The first thing I noticed about him as a reporter and writer was that he always looked for the story behind the story, the angle that perhaps no other writer in the room saw but yet made for a better and more intriguing column than anything anybody else would write. It's a trait I've always admired and continued to witness first-hand while working side-by-side with Dave over the past four years on the UConn men's basketball beat.
There's no doubt Dave is one of the best columnist I've ever known. He broke several major stories just in the few years I've known him -- including the Dolphins' hiring of Tony Sporano as their head coach, beating all the Miami beat guys to the punch.
I'm positive Dave could have written for any paper in the country, but he seemed perfectly content where he was, living in Meriden with his wonderful wife, Judy, and chronicling every angle of UConn sports and local sports in general -- not just baseball, football and basketball (OK, he wasn't crazy about hockey), but sports that needed more attention like boxing. He was a great advocate for local boxers and gave them more publicity than any writer in the state.
Maybe the truest mark of what a pro Dave will always be is the fact that he will be greatly missed not only by his colleagues but by the people he covered. People like Jim Calhoun, Geno Auriemma, Randy Edsall, etc. may not have always agreed with what Dave had to write and say, but they always respected his opinon. A writer really can't get a better compliment than that.
That's one of the first things Calhoun told me when I first introduced myself to him after taking over the UConn beat in 2007. Calhoun and Solomon may forever be linked by the infamous Ryan Gomes press conference in '04. But after his over-the-top reaction to Dave's line of questioning about what he may not have seen in Gomes as a recruit, Calhoun called Solomon the next day to apologize.
“With some guys, if they don’t show you the type of respect, you don’t quite feel the same," Calhoun said this morning. "Dave always showed respect to me. I’m going to get written about daily by guys like Dave, and he’s not going to back down. I think that made him even better. We locked horns a few times, but I maintain that we always had a great friendship. I really, really like Dave Solomon. God rest his soul, I will miss him.”

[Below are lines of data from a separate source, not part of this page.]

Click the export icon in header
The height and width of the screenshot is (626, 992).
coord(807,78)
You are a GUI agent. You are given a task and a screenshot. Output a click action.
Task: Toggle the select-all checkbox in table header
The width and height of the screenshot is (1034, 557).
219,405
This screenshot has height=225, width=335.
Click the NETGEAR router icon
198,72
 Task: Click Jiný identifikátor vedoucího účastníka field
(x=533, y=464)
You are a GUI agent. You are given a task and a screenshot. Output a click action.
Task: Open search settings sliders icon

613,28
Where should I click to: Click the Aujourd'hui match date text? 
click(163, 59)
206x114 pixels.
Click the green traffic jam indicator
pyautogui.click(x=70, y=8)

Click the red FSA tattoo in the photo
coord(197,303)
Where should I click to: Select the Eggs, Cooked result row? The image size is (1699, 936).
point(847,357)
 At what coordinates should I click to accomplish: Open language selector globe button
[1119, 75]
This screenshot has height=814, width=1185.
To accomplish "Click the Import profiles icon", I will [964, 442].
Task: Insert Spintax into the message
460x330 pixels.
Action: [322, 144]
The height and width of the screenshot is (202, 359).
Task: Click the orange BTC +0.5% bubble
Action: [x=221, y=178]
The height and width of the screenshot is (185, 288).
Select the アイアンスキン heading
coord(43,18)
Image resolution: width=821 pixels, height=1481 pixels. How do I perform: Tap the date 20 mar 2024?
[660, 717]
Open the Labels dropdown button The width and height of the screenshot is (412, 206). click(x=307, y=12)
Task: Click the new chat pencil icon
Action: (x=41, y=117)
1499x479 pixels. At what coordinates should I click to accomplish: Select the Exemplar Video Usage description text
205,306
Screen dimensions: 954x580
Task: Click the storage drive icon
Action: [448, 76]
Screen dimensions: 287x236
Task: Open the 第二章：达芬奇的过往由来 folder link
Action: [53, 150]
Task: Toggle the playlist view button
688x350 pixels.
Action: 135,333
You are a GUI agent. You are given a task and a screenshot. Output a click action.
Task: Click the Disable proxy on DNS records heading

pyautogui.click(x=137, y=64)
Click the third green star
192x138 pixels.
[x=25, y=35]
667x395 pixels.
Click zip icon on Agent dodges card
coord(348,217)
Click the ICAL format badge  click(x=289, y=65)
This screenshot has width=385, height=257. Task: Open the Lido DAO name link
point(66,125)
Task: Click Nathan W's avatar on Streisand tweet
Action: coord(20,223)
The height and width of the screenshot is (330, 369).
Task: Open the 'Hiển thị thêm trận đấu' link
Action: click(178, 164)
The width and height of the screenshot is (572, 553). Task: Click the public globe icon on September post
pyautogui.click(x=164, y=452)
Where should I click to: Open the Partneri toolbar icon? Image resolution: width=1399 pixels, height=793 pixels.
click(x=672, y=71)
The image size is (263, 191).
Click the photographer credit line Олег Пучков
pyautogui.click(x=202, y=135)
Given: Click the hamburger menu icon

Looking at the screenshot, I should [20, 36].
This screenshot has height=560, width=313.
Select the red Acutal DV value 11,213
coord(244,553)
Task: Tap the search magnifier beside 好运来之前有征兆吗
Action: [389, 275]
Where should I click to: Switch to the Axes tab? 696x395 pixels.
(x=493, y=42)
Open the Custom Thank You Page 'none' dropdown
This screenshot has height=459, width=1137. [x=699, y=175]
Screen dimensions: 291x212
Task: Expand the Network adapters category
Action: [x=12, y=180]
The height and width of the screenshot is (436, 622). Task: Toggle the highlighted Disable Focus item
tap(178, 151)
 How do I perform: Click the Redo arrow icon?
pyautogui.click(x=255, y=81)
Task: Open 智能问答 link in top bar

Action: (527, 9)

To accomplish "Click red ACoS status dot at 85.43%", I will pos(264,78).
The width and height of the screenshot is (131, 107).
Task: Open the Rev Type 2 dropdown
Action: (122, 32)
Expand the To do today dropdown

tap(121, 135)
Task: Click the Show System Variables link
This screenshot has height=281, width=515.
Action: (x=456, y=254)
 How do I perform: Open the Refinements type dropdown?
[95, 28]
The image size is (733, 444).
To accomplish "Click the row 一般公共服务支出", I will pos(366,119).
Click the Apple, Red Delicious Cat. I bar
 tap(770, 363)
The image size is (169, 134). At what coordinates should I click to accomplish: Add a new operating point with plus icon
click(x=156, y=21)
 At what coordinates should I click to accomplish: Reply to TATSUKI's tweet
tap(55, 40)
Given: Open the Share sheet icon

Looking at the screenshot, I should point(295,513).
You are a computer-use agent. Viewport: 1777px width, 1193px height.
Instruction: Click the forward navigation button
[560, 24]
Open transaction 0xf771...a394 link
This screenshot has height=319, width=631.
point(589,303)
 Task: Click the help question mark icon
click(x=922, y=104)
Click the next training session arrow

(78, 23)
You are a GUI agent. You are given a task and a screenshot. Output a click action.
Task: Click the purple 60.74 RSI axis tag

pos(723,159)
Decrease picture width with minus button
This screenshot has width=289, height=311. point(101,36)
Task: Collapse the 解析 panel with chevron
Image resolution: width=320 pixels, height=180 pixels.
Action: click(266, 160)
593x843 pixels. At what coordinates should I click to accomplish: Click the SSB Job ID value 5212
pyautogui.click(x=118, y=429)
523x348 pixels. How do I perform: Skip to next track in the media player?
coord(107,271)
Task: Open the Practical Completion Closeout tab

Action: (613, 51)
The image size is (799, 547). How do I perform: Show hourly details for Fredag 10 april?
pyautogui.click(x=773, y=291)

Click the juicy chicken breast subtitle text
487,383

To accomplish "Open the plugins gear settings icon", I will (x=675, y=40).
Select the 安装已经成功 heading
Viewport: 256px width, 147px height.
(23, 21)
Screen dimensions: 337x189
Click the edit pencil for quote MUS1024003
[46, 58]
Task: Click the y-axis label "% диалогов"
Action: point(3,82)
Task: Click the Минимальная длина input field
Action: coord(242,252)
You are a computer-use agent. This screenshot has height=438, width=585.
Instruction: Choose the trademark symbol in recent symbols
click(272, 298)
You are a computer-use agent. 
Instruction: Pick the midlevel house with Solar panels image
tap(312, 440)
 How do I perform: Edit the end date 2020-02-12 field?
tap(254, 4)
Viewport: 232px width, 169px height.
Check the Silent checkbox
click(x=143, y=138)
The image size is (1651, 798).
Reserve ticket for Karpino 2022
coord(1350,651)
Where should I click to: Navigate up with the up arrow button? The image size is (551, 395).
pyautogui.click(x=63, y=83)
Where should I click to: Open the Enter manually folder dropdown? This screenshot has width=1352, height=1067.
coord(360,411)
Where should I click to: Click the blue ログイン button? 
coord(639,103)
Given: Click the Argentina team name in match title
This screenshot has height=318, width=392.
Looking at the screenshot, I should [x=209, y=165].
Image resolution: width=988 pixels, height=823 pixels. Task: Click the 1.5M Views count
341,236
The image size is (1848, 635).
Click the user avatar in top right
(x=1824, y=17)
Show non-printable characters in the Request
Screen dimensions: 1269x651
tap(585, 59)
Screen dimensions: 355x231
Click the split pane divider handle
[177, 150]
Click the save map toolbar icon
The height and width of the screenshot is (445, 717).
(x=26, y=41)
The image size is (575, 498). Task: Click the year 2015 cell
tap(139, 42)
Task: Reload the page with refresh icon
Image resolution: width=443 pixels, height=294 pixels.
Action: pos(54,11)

Here's some more of what Calhoun had to say:
“I go back with Dave to the first press conference I had in 1986. We’ve kind of been together the whole time. He’s one of the few.”
“Dave was an opinionated, strong-willed, great guy, and a true professional. And he could really write. I always told him when he really wrote, he was never hurtful, but he could hurt you because he could really write. People who can write can hurt you.”
“I consider him a friend, and at times a confidante. We’ve had many one, two, three-hour conversations … He’s truly a professional and a great person. To the Solomon family, I extend my condolences. Even those who disagreed with Dave’s opinion probably never disagreed with Dave as a person.”
“Into our 26th year, we still had a “Hi, how are you, what’s going on” type of deal. That’s truly indicative. At no point in time I didn’t speak to Dave. At times I agreed, at times disagreed, but I enjoyed his ideas, I liked talking to him. He’s going to be missed by fellow media members, but also by coaches. In his own way, he didn’t have a problem telling you what he thought, but he would always listen to you. That’s unique.”